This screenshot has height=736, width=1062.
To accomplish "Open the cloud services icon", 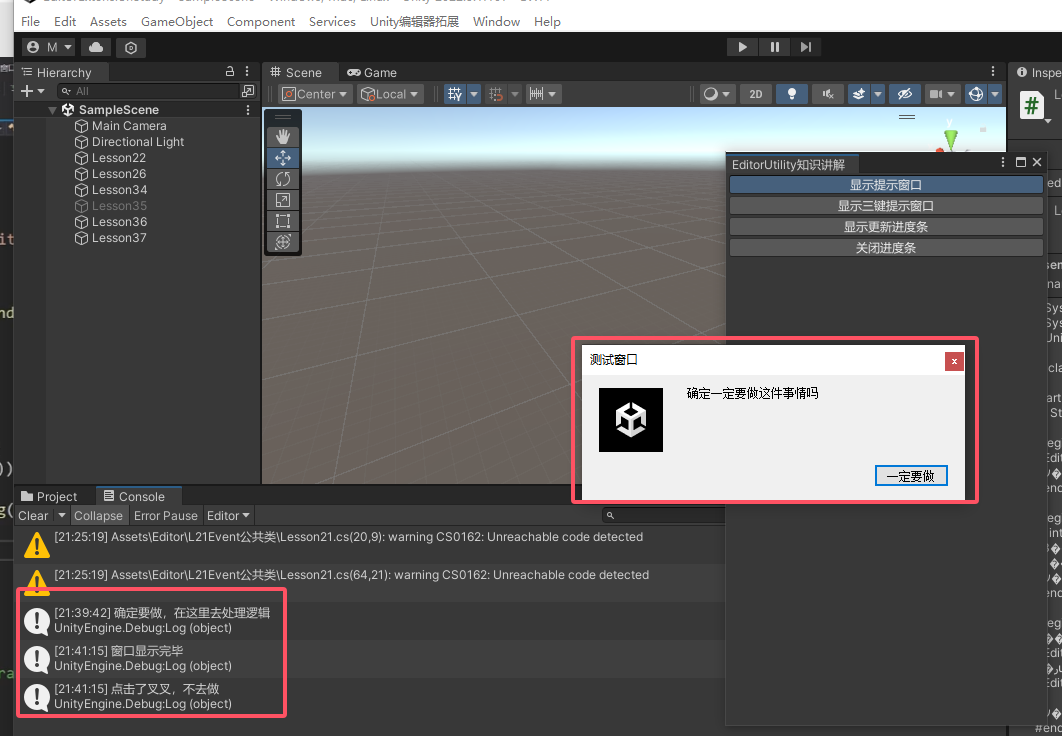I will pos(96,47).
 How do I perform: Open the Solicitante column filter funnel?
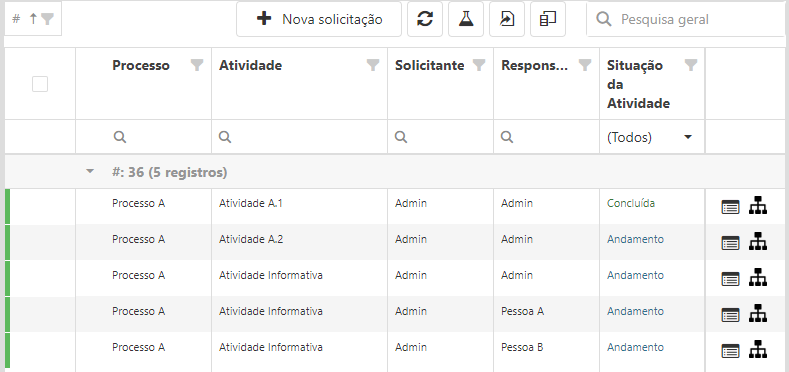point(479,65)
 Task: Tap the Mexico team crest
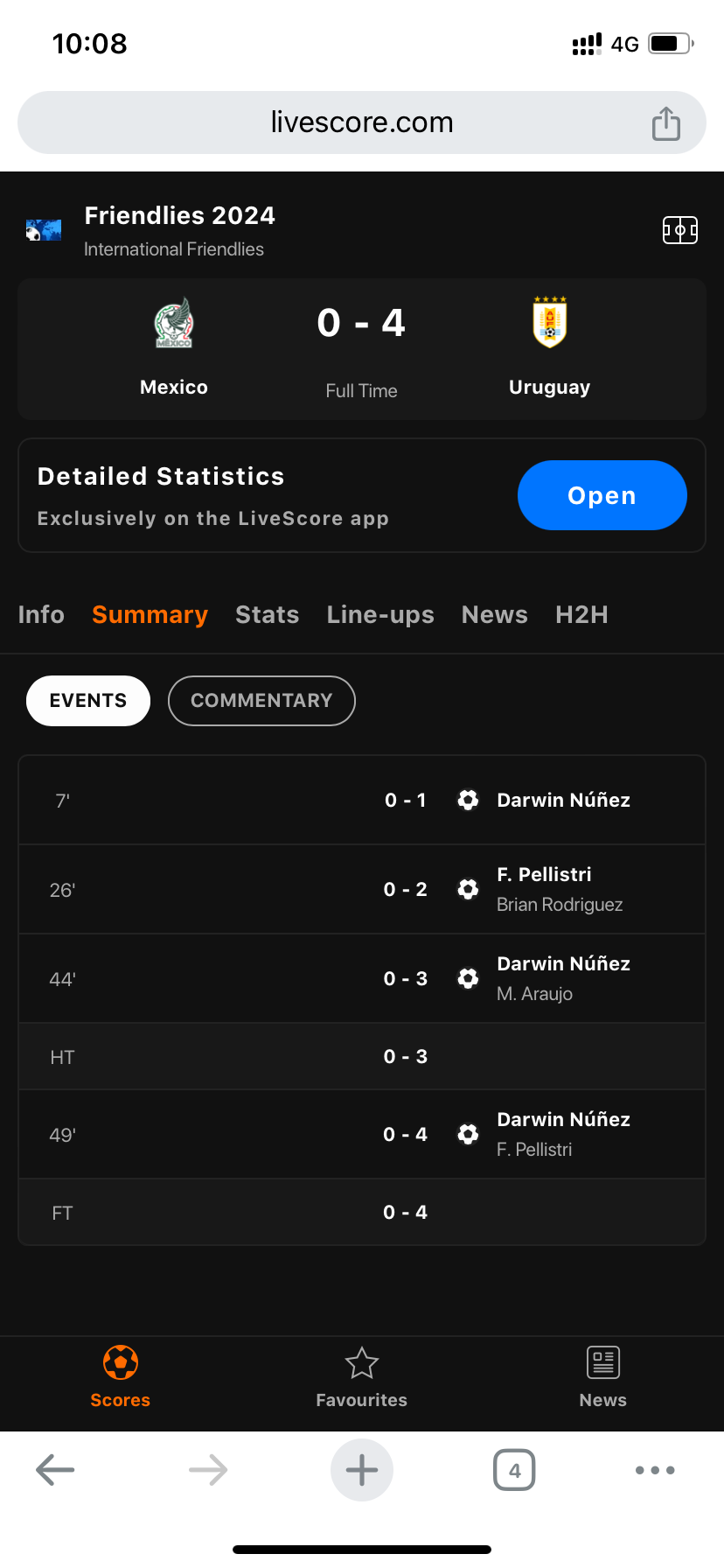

*****

_WHAT TO DO_
Retype only the lines from the line with "How do I perform: Open" through the last line of the data. Keep both ends and skip the pictures.

_OUTPUT_
 How do I perform: Open the Solicitante column filter funnel?
point(479,65)
 Task: Tap the Mexico team crest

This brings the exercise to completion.